National Hospice Month

November is National Hospice Month sponsored by the National Hospice and Palliative Care Organization (NHPCO). Hospice care provides a combination of medical services, emotional support, and spiritual resources for people who are in the last stages of a serious illness. Hospice care also helps family members manage the practical details and emotional challenges of caring for a dying loved one. Palliative care is specialized medical care that supplements Hospice care and focuses on pain and stress to improve quality of life for both the patient and the family. Palliative care is provided by doctors, nurses or other health specialist, often in teams.

Headquartered in Virginia, NHPCO is the largest nonprofit membership organization representing hospice and palliative care programs and professionals in the United States. It develops public and professional educational programs and materials to enhance understanding and availability of hospice and palliative care; convenes frequent meetings and symposia on emerging issues; provides technical informational resources to its membership; conducts research; monitors Congressional and regulatory activities; and works closely with other organizations that share an interest in end of life care. As part of National Hospice Month, NHPCO is providing free support materials for family members, caregivers and those living with illness.

Work instructions —
1 – In the National Hospice Month text, in which state is NHPCO headquartered?
2 – Quote the National Hospice Month text word for word between "Headquartered in Virginia, NHPCO" and "living with illness.", inclusive.
3 – Pick up the National Hospice Month text after its last sentence and write what comes next.
The entries that come next are separate material and are not part of the National Hospice Month text.

Excerpts from a dataset
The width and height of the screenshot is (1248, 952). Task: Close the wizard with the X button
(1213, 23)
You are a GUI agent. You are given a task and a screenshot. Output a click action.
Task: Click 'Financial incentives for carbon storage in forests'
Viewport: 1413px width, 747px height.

Results of the tasks —
1 – Virginia.

2 –
Headquartered in Virginia, NHPCO is the largest nonprofit membership organization representing hospice and palliative care programs and professionals in the United States. It develops public and professional educational programs and materials to enhance understanding and availability of hospice and palliative care; convenes frequent meetings and symposia on emerging issues; provides technical informational resources to its membership; conducts research; monitors Congressional and regulatory activities; and works closely with other organizations that share an interest in end of life care. As part of National Hospice Month, NHPCO is providing free support materials for family members, caregivers and those living with illness.

3 –
The NARIC collection also has resource and informational material on hospice and caregiving including: this handbook for families caring for ill or elderly loved ones and this study on problem solving in caregiving and how it can affect the patient’s adjustment to his/her state of living (available through NARIC’s document delivery service).

As we and our loved ones get older, there are health and end-of-life decisions we are faced with and need to address before we can no longer do so. As part of observing National Hospice Month, it is important that we are all aware of hospice, palliative and end-of-life decisions and issues and seek ways to take action rather than avoid them. Author Katy Butler addresses her personal experience during the latter stages of her father’s life in her book Knocking on Heaven’s Door: The Path to a Better Way of Death. In it she tackles the uncertainties of addressing end of life decisions. Butler gives a personal account of her experience with her father on NPR’s Diane Rehm show.